If I split a file in two I still want to be able to see blame correctly for the author of the function, not one file as freshly created and the other with a bunch of deletes. I wish commits could be folded into larger commits so that you can still capture the individual changes but also not see them by default when looking at the history of a file.
Just a more human centric perspective on change history where it captures the way we talk and think about changes.
WolfeReader an hour ago
"I wish commits could be folded into larger commits so that you can still capture the individual changes but also not see them by default when looking at the history of a file."

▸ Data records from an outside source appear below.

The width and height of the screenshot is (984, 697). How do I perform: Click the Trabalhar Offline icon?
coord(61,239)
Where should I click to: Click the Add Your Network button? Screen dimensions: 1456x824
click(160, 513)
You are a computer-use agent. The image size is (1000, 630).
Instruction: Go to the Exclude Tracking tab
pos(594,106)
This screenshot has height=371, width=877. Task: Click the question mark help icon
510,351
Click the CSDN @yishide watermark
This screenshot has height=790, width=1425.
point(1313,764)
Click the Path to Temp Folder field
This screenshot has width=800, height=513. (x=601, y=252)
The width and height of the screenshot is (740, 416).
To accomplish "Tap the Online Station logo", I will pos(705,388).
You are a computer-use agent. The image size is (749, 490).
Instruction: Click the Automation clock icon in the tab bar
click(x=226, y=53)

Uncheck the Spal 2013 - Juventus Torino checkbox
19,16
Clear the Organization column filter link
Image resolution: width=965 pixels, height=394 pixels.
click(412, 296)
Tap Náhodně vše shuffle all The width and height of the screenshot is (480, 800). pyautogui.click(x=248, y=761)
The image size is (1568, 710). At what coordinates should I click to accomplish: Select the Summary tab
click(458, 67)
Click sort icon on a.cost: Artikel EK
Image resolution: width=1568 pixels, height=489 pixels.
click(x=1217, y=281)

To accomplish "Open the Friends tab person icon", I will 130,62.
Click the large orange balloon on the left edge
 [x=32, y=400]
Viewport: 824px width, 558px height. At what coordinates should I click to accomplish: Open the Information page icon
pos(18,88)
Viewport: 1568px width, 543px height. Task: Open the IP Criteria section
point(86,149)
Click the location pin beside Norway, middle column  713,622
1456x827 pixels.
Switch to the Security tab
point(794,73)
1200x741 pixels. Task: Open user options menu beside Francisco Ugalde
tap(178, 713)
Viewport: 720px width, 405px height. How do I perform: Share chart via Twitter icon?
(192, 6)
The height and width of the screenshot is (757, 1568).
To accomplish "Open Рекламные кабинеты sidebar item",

Fossil merges do this. More people need to use Fossil; it's got a ton of great ideas.
"If I split a file in two I still want to be able to see blame correctly for the author of the function, not one file as freshly created and the other with a bunch of deletes."
Now this is a good idea that I've never seen in a VCS.
packetlost an hour ago
> "If I split a file in two I still want to be able to see blame correctly for the author of the function, not one file as freshly created and the other with a bunch of deletes." > > Now this is a good idea that I've never seen in a VCS.
There's a reason no one has done that, the VCS would have to have a semantic understanding of what it's tracking. I'm sure that's possible, but I think would see extremely limited success. Honestly, it may have even been done for proprietary languages and VCS systems that have since faded into obscurity.
I'd settle for searching the git history for a particular regex/string and then running a blame on that.
Pet_Ant an hour ago
tlb an hour ago
achandlerwhite an hour ago
Grammar nitpick: "anyways" should almost awlays be "anyway"
applfanboysbgon 35 minutes ago
isodude an hour ago
"awlays" should almost always be "always"
applfanboysbgon 13 minutes ago
VCS is just about the last type of vibe-coded software I would ever trust.
IshKebab an hour ago
Does this try to solve the biggest problems with Git: submodules and LFS?
zdgeier an hour ago
Planning on some monorepo features soon that should solve some submodule problems but haven't approached yet. I have some new ideas here. And yes, no separate LFS system!
IshKebab an hour ago
> And yes, no separate LFS system!
Awesome. How does one decide which files should be stored externally, and manage that? And where is that decision stored?
zdgeier an hour ago
sublinear an hour ago
Lots of self-promotion, but no concrete comparisons where this tool does a better job than git.
The only thing to go on is this single sentence: "With virtual mounts, agents locally and in the cloud no longer need a full copy of a repo to get working."
> For the first 100 users that subscribe to a paid plan I will send you a personalized e-ink display
I don't understand anyone who feels incentivized by this. Brogrammer 2.0 is weird.
zdgeier an hour ago
Check out the homepage! https://oak.space might have what you're looking for. I can answer any questions you have here as well.
manwithopinions an hour ago
The blog post is a terrible intro, the website is much more insightful: https://oak.space/
I found the section titled “Local feature branches. Server main. One squash.” most interesting.
vova_hn2 an hour ago
I cannot imagine git being a performance bottleneck in agentic workflow.
> You can work on many tasks in parallel without needing to download everything or fight worktrees.
What does "download everything" even mean? Why would you "fight worktrees"?
nixosbestos an hour ago
Yeah, I'll just wait for jj to get more virtualized FS features, and be very, very happy with that.